Business Secretary Vince Cable is wrong on capitalism and wrong on Adam Smith.
He told the LibDem conference: 'Capitalism takes no prisoners and kills competition where it can.' He even claimed to have the backing of Adam Smith in that remark. Unfortunately, we have a business secretary who doesn't understand business and who misinterprets the founder of modern economics too.
It is not capitalism that kills competition. It is regulation, and regulated capitalism. Certainly, businesses would love to squeeze out their competitors and have the market all to themselves. That is of course why they innovate, trying to improve their product or produce it more cheaply, so as to steal a march on other producers. But then their competitors are free to respond with improvements of their own, and capture more of the market for themselves. That kind of competition is welcome, and good for us consumers.
The trouble starts when businesses recruit the power of governments to help them keep out the competition. Often it is a demand for legislation to 'keep out the cowboys' or to 'raise standards'. But it always means reducing the threat of competition. Big businesses in particular are content to live with regulation because they can afford it more easily than the smaller, often more innovative, firms that threaten to take business from them. Large firms also quite successfully lobby for government support that makes them even stronger against their smaller opponents.

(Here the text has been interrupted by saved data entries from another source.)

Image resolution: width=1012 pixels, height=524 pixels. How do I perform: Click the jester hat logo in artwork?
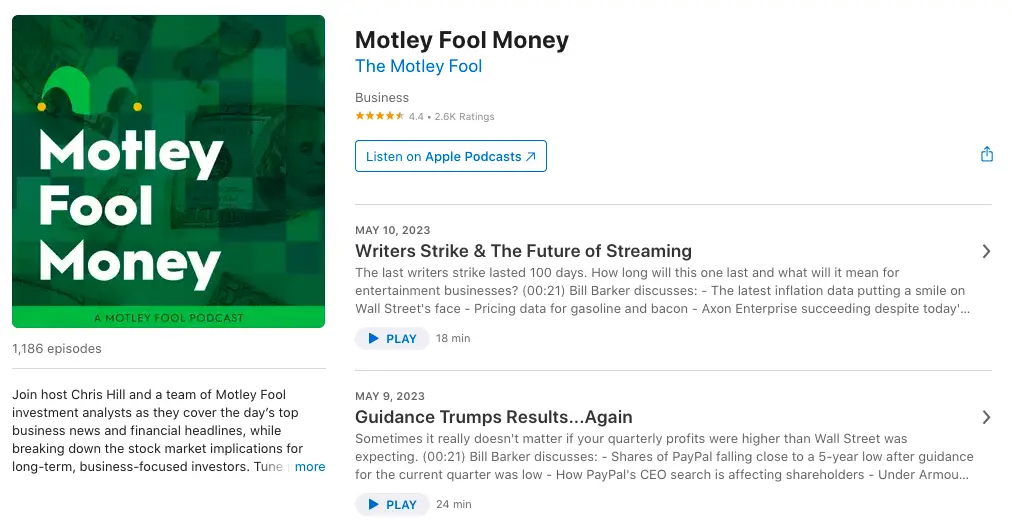pyautogui.click(x=90, y=90)
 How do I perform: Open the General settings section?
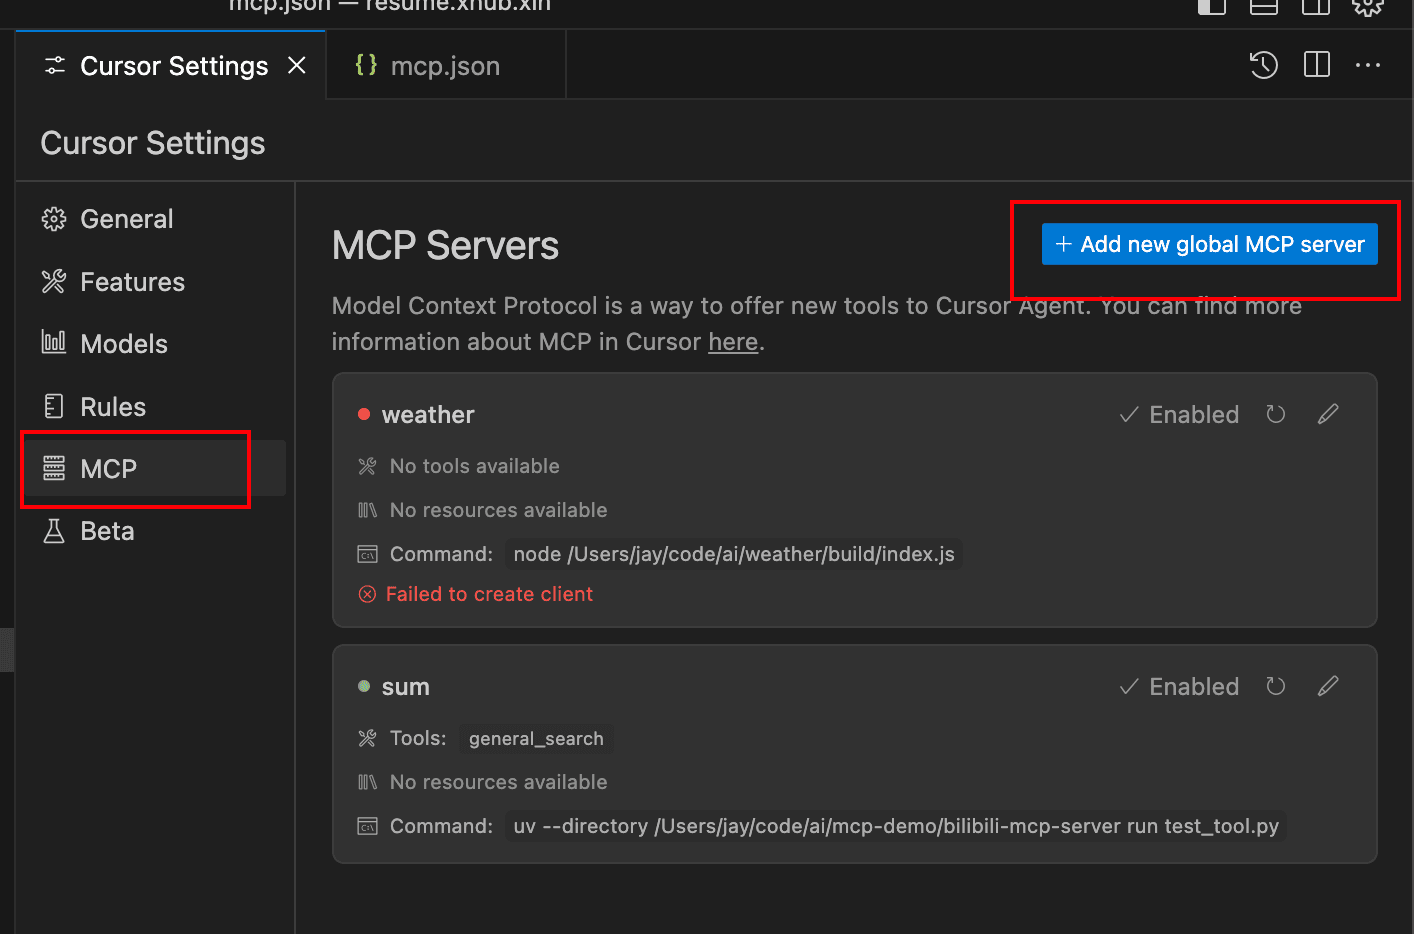coord(126,219)
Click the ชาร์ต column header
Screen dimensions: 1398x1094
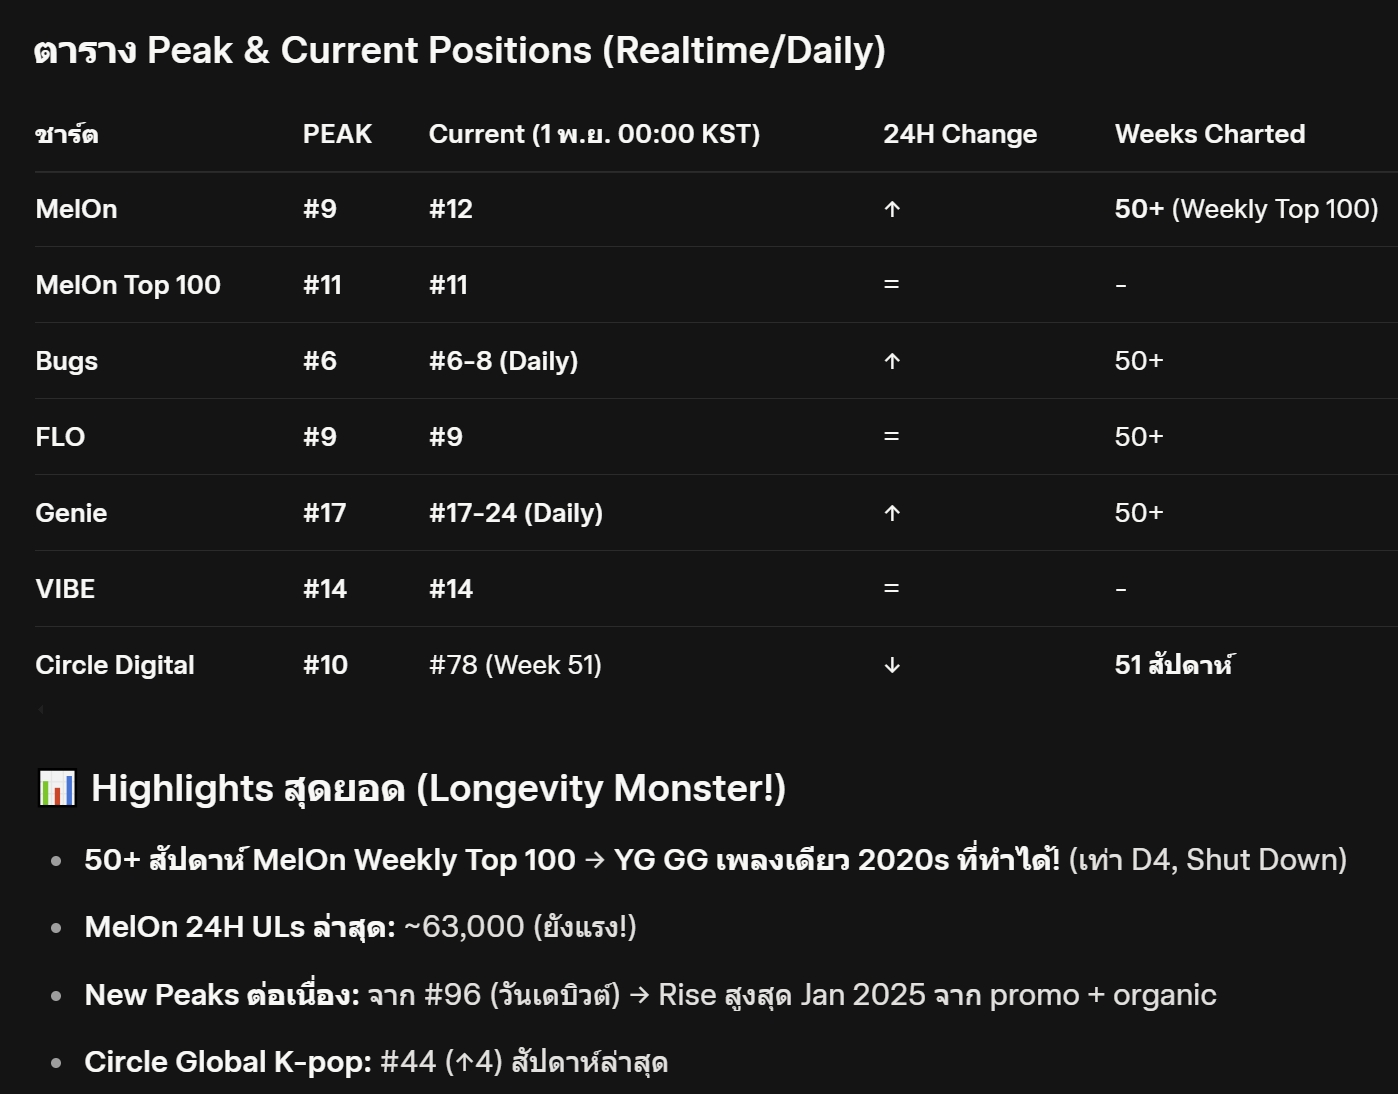point(67,134)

Adam Smith was perfectly clear. Businesspeople would love to rig the market in their favour. But it is only the power of governments that enables them to do this. Smith famously wrote that when people of the same trade meet together, the talk soon turns into 'a conspiracy against the public'. But it seems that many people, including Vince Cable, have not read the following paragraphs, which explain that it is regulation that brings on these cartel meetings and makes the conspiracy stick.
Where free competition reigns, businesses cannot keep out competitors. Government policy should focus on increasing competition, ensuring that trade is honest – and on reducing other regulation.
I shall be sending Vince Cable a copy of my IEA book Adam Smith – A Primer. He seems to need it.